Work instruction 1 - Set down the part of the highlights on shale oxidation that starts with "Oxidative dissolution kinetics" and goes on through "unpropped fracture conductivity..", word for word.
Work instruction 2 - Using the highlights on shale oxidation, explain in one to three sentences what the further revelation of the oxidative dissolution mechanism of organic matter in the shale samples is based on.

Oxidative dissolution kinetics of organic-rich shale by hydrogen peroxide (H₂O₂) and its positive effects on improving fracture conductivity

Highlights

• Oxidative dissolution mechanism of organic matter in shale samples is further revealed from the molecular structure.

• Reaction kinetic and activation energy equations of organic-rich shale oxidation by peroxide hydrogen are established.

• The mechanism of oxidative dissolution improving the fracture conductivity is revealed.

• It is the first attempt at illustrating the potential of oxidation improving shale unpropped fracture conductivity..

Given data -
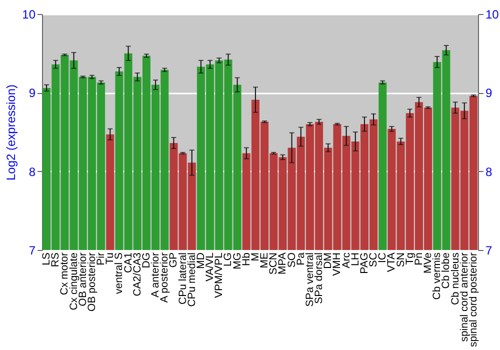 The width and height of the screenshot is (500, 350). I want to click on y2-tick-label: 10, so click(493, 15).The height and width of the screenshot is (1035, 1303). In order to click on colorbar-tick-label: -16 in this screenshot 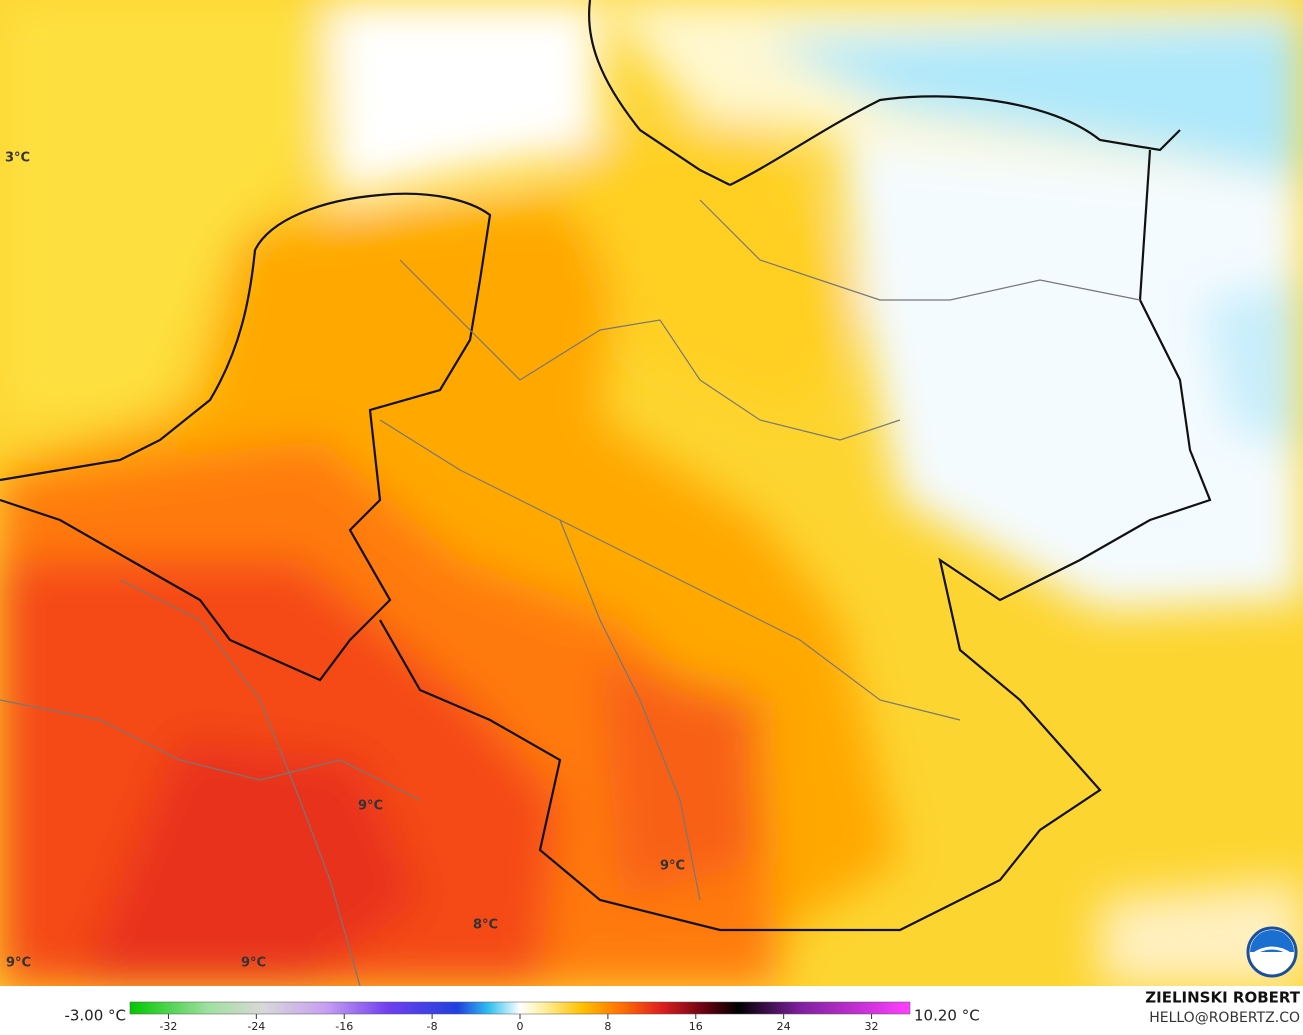, I will do `click(344, 1026)`.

Written solution 1 -
Oxidative dissolution kinetics of organic-rich shale by hydrogen peroxide (H₂O₂) and its positive effects on improving fracture conductivity

Highlights

• Oxidative dissolution mechanism of organic matter in shale samples is further revealed from the molecular structure.

• Reaction kinetic and activation energy equations of organic-rich shale oxidation by peroxide hydrogen are established.

• The mechanism of oxidative dissolution improving the fracture conductivity is revealed.

• It is the first attempt at illustrating the potential of oxidation improving shale unpropped fracture conductivity..

Written solution 2 - The highlights state that the oxidative dissolution mechanism of organic matter in the shale samples is further revealed from the molecular structure.